Sure. Nextcloud GmbH seems to be one of the winners. It sells a customized version aimed at government agencies.

- https://en.wikipedia.org/wiki/Nextcloud

BrandoElFollito|26 days ago

If what they sell is the open source Nextcloud, it is a horrendous product.

Its architecture is weird, with a proxy inside you can harden only by editing data inside a container that is volatyile by design (and has to be). There are numerous issues opened on that topic, Nextcloud response is "live with it".

mickael-kerjean|26 days ago

As a Frenchman involved in creating an open source Dropbox (https://github.com/mickael-kerjean/filestash) that can connect to any kind of storage and can expose itself as not only a web client but also SFTP, webdav and S3, with virtual filesystem capabilities and tons of other cool stuff, out of 60 customers, only 2 are French, the only people I see coming from France are only ever interested in open source because they don't want to pay anything (other countries in Europe are different though)
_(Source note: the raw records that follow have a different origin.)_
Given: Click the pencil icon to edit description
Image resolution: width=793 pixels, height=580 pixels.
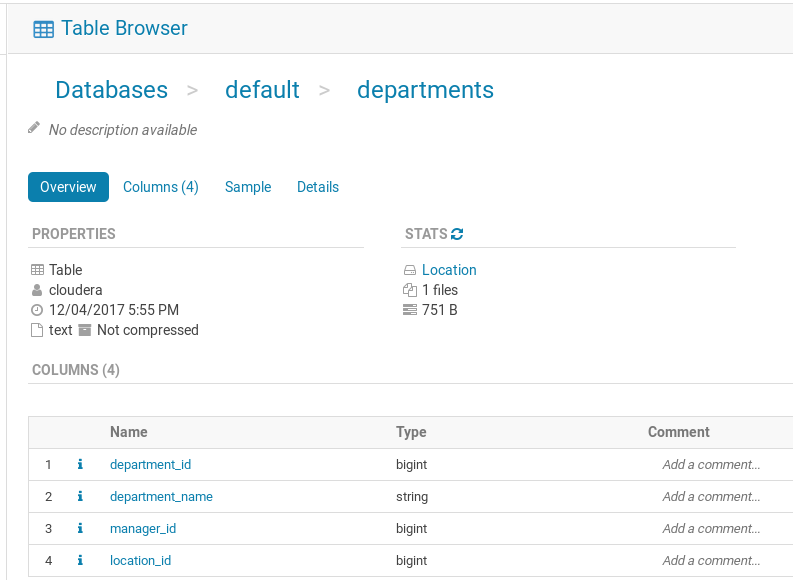Looking at the screenshot, I should click(x=34, y=129).
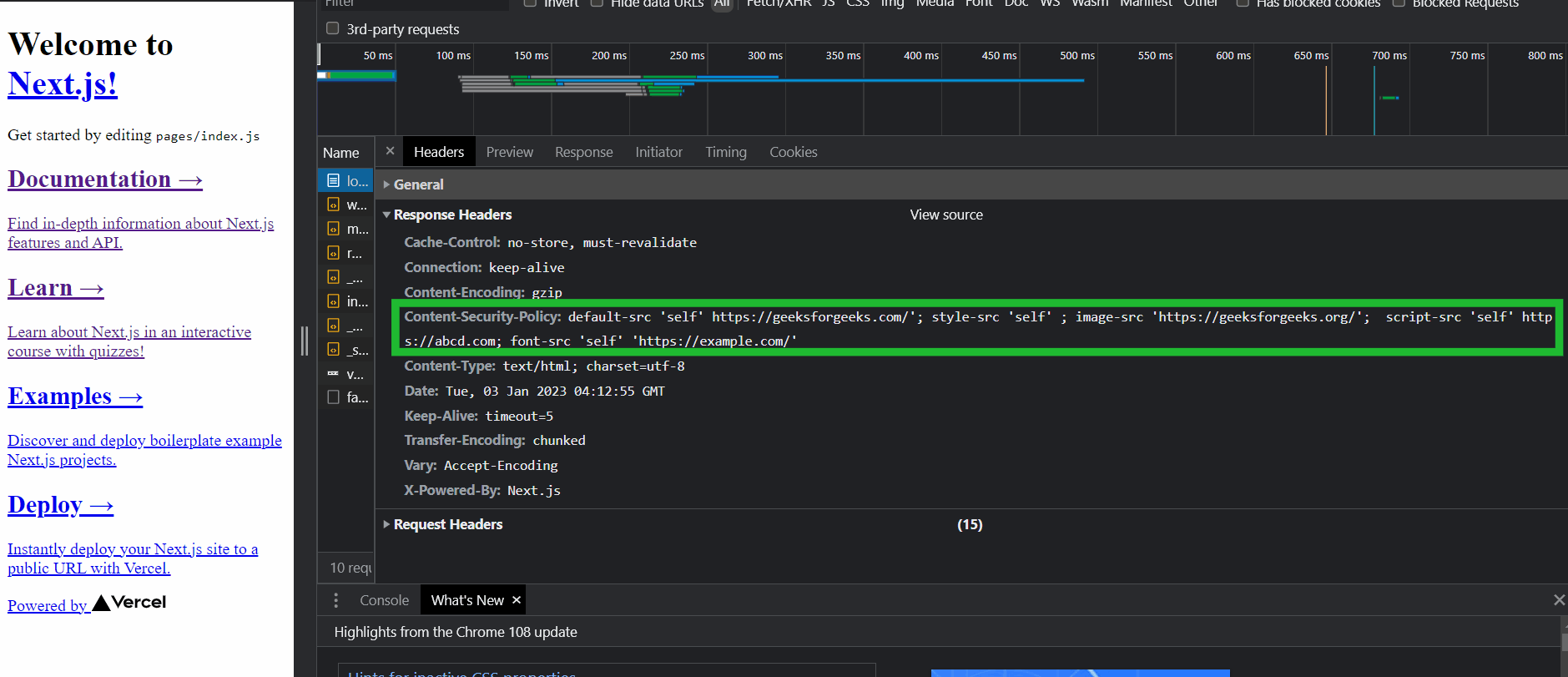1568x677 pixels.
Task: Enable the 3rd-party requests checkbox
Action: point(333,28)

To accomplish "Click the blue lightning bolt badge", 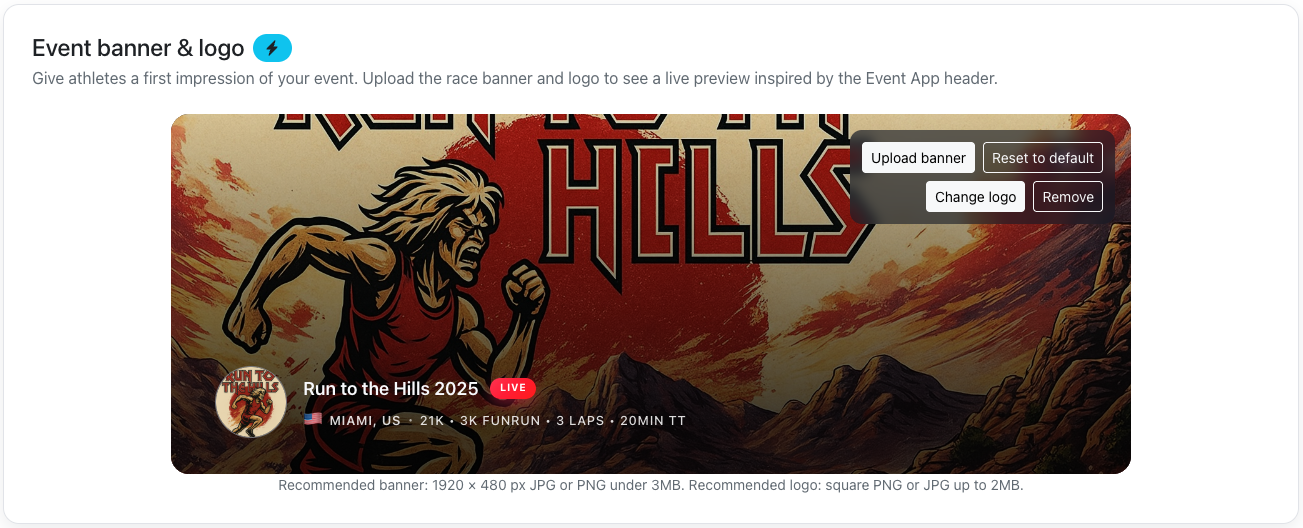I will click(x=272, y=48).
If anyone involved in this transition read this, please contact us, we already got open source technology to replace box / Dropbox / OneDrive and Gdrive

nonethewiser|26 days ago

Just goes to show how many structural problems there are to starting tech companies in Europe.

yardie|26 days ago

Yes, the problem is capital. US has loads of it and Europe does not. So a lot of European startups have 3 options: remain niche, get bought out buy US investors, move the corporate seat/brain trust to the US.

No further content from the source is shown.